When presenting numeric data, submitting units are strongly encouraged to adhere to the guidelines set out in the ‘Guidelines for standardising quantitative indicators of impact within REF case studies’ (available at www.ref.ac.uk under Guidance).
Continued impact case studies (from the Panel criteria and working methods)
292. As set out in the ‘Guidance on submissions’ (paragraphs 314 to 317), case studies continued from examples submitted in 2014 will be eligible for submission in REF 2021. All impact case studies submitted in REF 2021 must meet the same eligibility criteria, including the length of the window for underpinning research (1 January 2000 to 31 December 2020) and the assessment period (1 August 2013 to 31 July 2020) for the impact described. The main panels set out below their expectations in relation to receiving continued case studies in the assessment.

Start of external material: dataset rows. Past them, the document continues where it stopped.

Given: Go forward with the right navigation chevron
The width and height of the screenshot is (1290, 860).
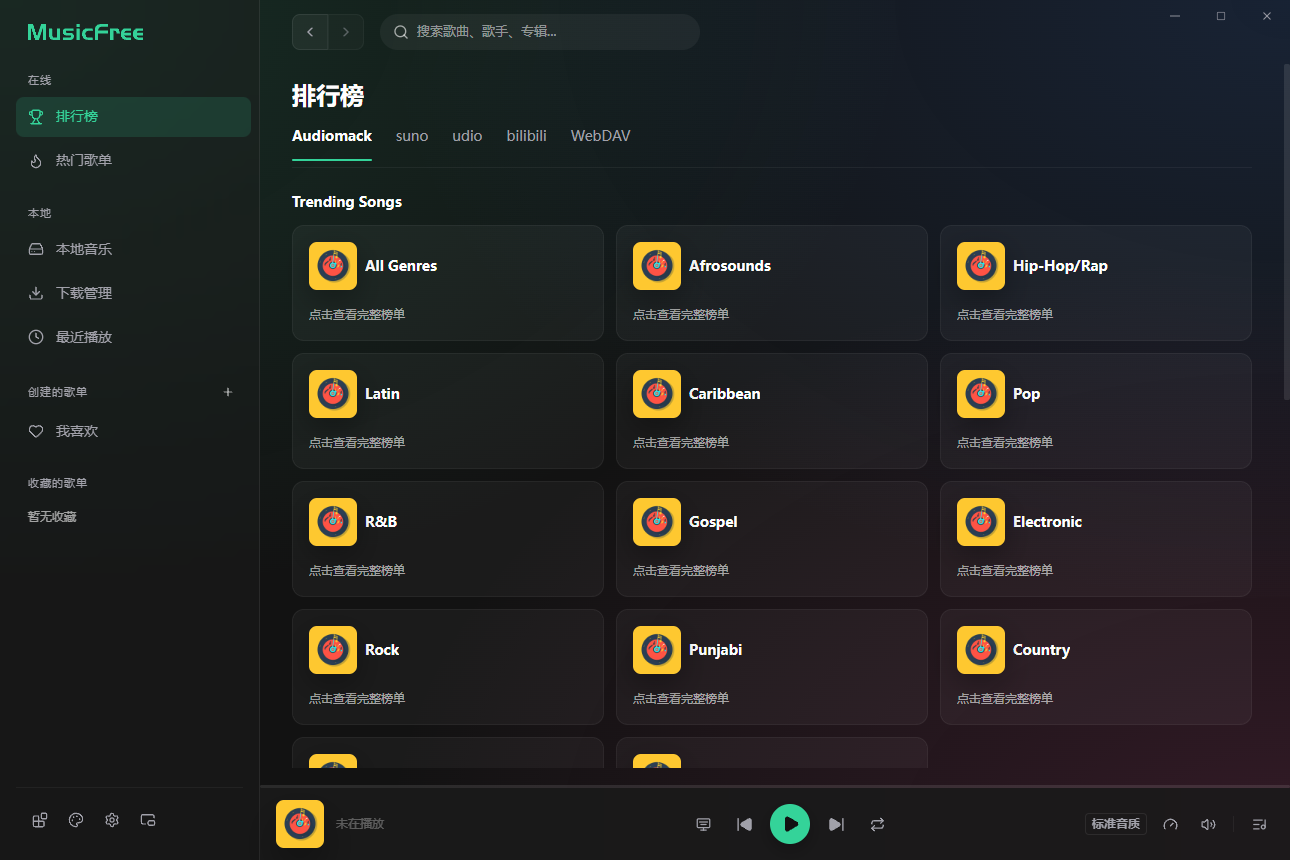Looking at the screenshot, I should coord(346,31).
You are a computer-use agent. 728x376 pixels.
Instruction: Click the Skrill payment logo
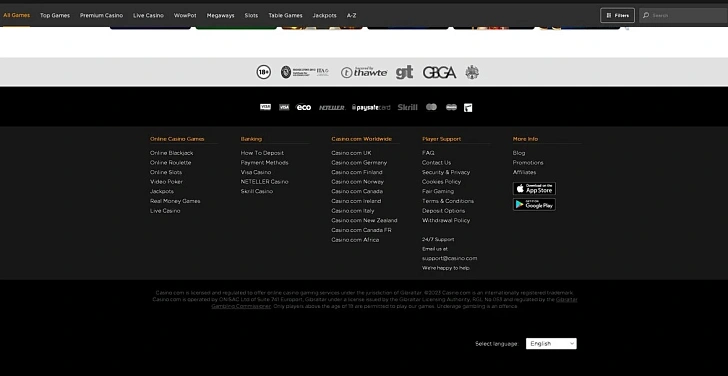[407, 107]
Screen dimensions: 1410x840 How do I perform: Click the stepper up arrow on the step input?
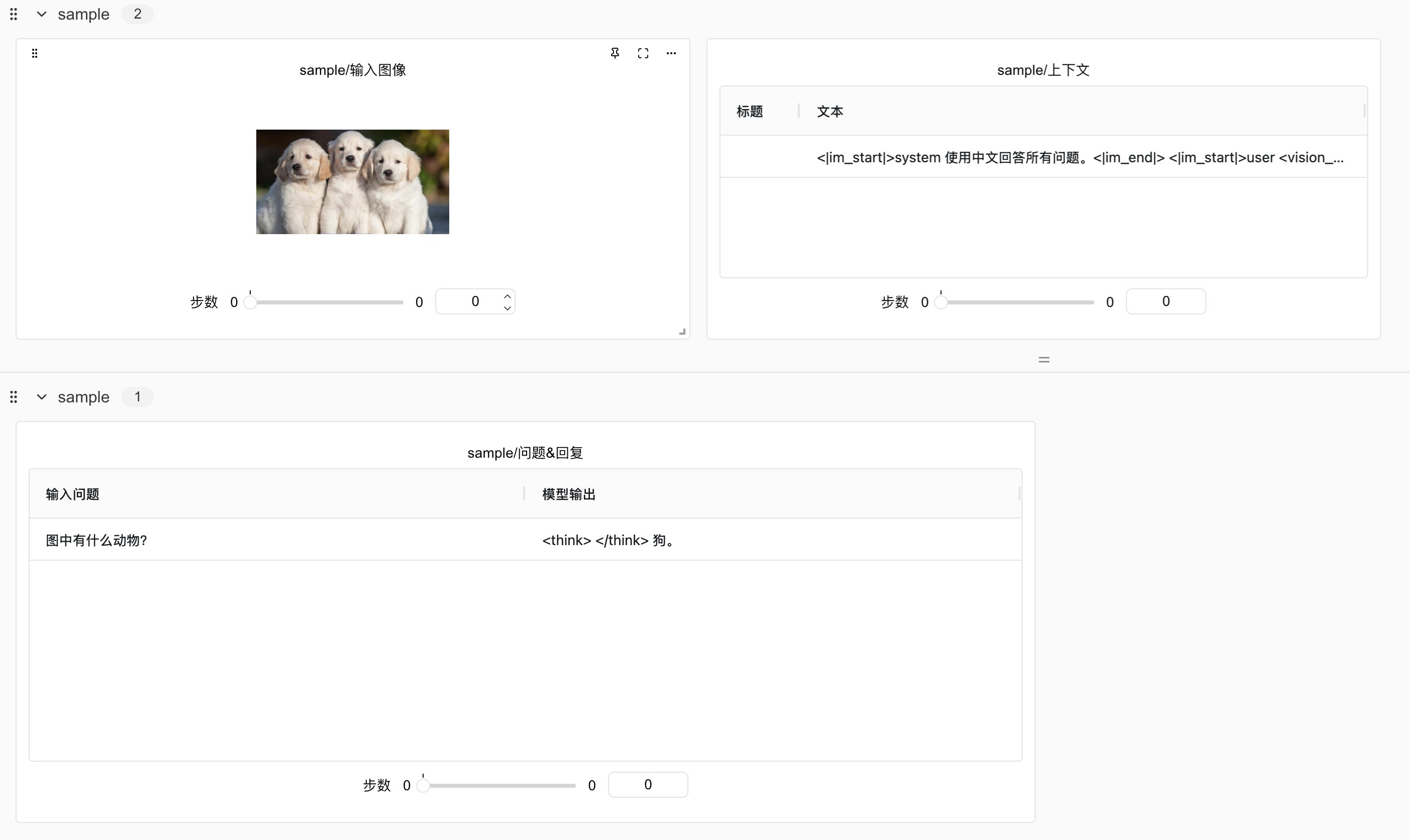[x=508, y=295]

293. The panels encourage submitting units to submit their strongest case studies irrespective of whether they are new examples or represent continuing impact from those submitted in REF 2014. Main Panel A supplementary criteria – continued case studies
294. Main Panel A will assess each case study on merit and wishes to receive information on how any continued case study relates to that submitted in REF 2014. Panel members will have access to the REF 2014 database and may refer to this to understand the context of the 2021 case study.
295. Main Panels B, C and D. The sub-panels will assess each case study on merit and do not wish to receive information on how any continued case study relates to that submitted to REF 2014. If any such information is provided, the sub-panels will not take it into account during the assessment process.
Impact case studies that include confidential information
Arrangements are in place to enable institutions to submit case studies that include confidential information, with the agreement of the relevant organisation(s). Please see para. 307 in the REF 2021 Guidance on Submissions.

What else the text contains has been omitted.